─── RAW DATA
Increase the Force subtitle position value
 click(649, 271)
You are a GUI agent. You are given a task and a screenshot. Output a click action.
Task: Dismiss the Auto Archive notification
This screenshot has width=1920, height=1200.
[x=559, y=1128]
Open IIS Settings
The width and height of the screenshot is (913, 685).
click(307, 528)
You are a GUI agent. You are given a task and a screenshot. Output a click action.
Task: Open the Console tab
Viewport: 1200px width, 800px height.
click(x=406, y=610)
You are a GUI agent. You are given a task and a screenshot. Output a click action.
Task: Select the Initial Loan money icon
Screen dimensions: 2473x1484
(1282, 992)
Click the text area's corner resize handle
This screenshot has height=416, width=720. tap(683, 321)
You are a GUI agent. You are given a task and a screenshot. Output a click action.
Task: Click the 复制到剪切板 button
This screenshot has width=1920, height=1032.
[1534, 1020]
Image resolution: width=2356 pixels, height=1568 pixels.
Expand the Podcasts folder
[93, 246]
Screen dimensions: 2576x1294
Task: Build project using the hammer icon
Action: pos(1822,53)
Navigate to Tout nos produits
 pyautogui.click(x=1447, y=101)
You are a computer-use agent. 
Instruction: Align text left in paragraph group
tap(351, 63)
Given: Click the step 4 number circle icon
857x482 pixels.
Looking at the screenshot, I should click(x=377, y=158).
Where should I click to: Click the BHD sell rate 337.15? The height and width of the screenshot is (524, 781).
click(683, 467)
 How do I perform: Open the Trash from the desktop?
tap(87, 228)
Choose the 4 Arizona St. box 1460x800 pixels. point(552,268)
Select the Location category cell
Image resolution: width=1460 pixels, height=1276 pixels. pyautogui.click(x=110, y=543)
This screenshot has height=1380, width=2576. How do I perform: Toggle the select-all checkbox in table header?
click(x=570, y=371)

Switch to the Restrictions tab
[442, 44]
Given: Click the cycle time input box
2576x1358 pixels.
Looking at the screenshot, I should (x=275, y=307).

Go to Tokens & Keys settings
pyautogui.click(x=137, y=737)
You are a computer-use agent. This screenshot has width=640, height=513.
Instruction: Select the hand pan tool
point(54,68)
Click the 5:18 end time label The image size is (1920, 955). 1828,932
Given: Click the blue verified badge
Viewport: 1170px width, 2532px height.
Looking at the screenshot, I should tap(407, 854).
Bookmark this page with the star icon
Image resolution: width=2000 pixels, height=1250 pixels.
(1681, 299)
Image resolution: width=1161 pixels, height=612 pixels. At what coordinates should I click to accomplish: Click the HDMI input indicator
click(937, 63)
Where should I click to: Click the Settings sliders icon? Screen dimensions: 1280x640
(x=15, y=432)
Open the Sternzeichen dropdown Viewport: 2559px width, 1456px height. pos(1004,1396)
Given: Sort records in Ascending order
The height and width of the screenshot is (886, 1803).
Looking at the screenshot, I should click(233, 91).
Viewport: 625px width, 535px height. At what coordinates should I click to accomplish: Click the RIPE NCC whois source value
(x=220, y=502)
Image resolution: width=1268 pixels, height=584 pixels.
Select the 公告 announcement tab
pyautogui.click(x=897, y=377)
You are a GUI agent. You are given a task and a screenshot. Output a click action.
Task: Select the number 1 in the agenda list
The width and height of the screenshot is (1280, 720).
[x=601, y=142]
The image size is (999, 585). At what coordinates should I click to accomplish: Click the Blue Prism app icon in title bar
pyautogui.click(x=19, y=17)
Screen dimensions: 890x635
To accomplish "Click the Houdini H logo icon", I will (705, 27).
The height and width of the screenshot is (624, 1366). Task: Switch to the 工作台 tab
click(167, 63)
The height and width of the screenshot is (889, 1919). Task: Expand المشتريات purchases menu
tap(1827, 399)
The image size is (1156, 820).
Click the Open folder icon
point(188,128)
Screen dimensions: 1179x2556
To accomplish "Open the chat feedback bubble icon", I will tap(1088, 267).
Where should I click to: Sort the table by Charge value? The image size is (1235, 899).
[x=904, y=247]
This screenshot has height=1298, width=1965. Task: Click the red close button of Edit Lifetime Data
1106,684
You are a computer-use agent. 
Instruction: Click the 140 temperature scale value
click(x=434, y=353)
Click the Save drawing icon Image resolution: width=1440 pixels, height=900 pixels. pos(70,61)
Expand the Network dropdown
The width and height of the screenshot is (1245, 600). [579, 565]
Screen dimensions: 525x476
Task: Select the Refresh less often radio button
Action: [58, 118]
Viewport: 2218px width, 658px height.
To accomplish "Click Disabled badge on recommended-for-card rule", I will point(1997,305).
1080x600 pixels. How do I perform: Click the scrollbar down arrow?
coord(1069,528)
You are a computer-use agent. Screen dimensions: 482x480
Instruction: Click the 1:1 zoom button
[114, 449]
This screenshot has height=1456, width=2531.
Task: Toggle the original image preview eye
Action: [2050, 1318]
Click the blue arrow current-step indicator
──────
How many lines in the items above contain the string "computer"? Reply with the number alone.

4